The ANC only managed to secure 159 of the 400 parliamentary seats in its worst-ever electoral showing. It is followed by the Democratic Alliance with 87 seats, uMkhonto weSizwe Party (MK Party) with 58 seats, the leftist Economic Freedom Fighters with 39 seats and the Inkatha Freedom Party with 17 seats.

Analysts have warned that the ANC risks alienating some of its key, traditional base by going into a coalition with the three main opposition parties. Two of them, the Economic Freedom Fighters and the MK Party, were formed in 2013 and 2023, respectively, after their founding leaders broke away from the ANC.

The MK Party performed well in the elections, becoming the third biggest with 14% of the national vote and stealing away a significant number of traditional ANC voters in its first ever election nearly six month after it was formed.

The prospect of the ANC going into coalition with the DA is expected to face opposition from some of the ANC’s members and alliance partners including the Congress of South African Unions (Cosatu) and the South African Communist Party.

“What’s key is that a coalition be led by the ANC and President Ramaphosa, be progressive, biased towards the needs of working class communities, defend the rights of workers, grow the economy and create jobs, tackle crime and corruption, invest in public services and unite the nation,” said Cosatu spokesman Matthew Parks.
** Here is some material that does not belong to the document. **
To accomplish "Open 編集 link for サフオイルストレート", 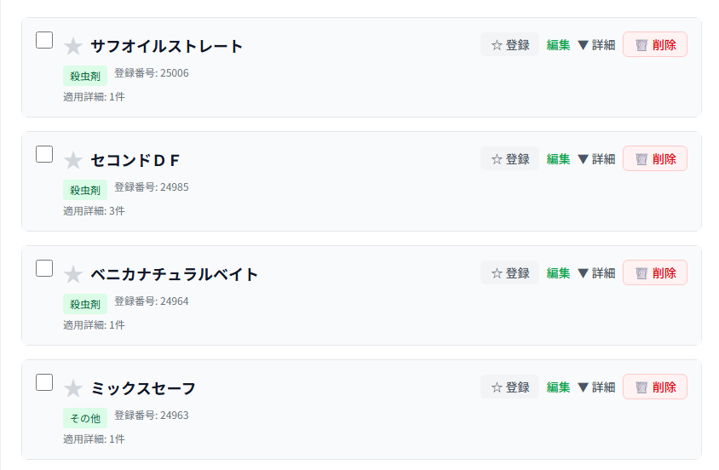I will click(558, 45).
Possible tensions ahead of the talks between the ANC and the MK Party were already apparent as election results became clear, with MK Party spokesman telling The Associated Press that the party would “not negotiate with the ANC of Cyril Ramaphosa”.

A senior ANC member and former Defence Minister Siphiwe Nyanda is among those who have publicly warned the ANC against going into a coalition with Zuma’s MK Party.

“Now that Zuma has inflicted so much damage on the ANC from the outside there is a rush to bring him back by his accomplices who are still embedded in the leadership of the ANC, so that he can finish his job of destroying the once proud liberation movement of the oppressed people of South Africa,” Nyanda said in a statement. AP.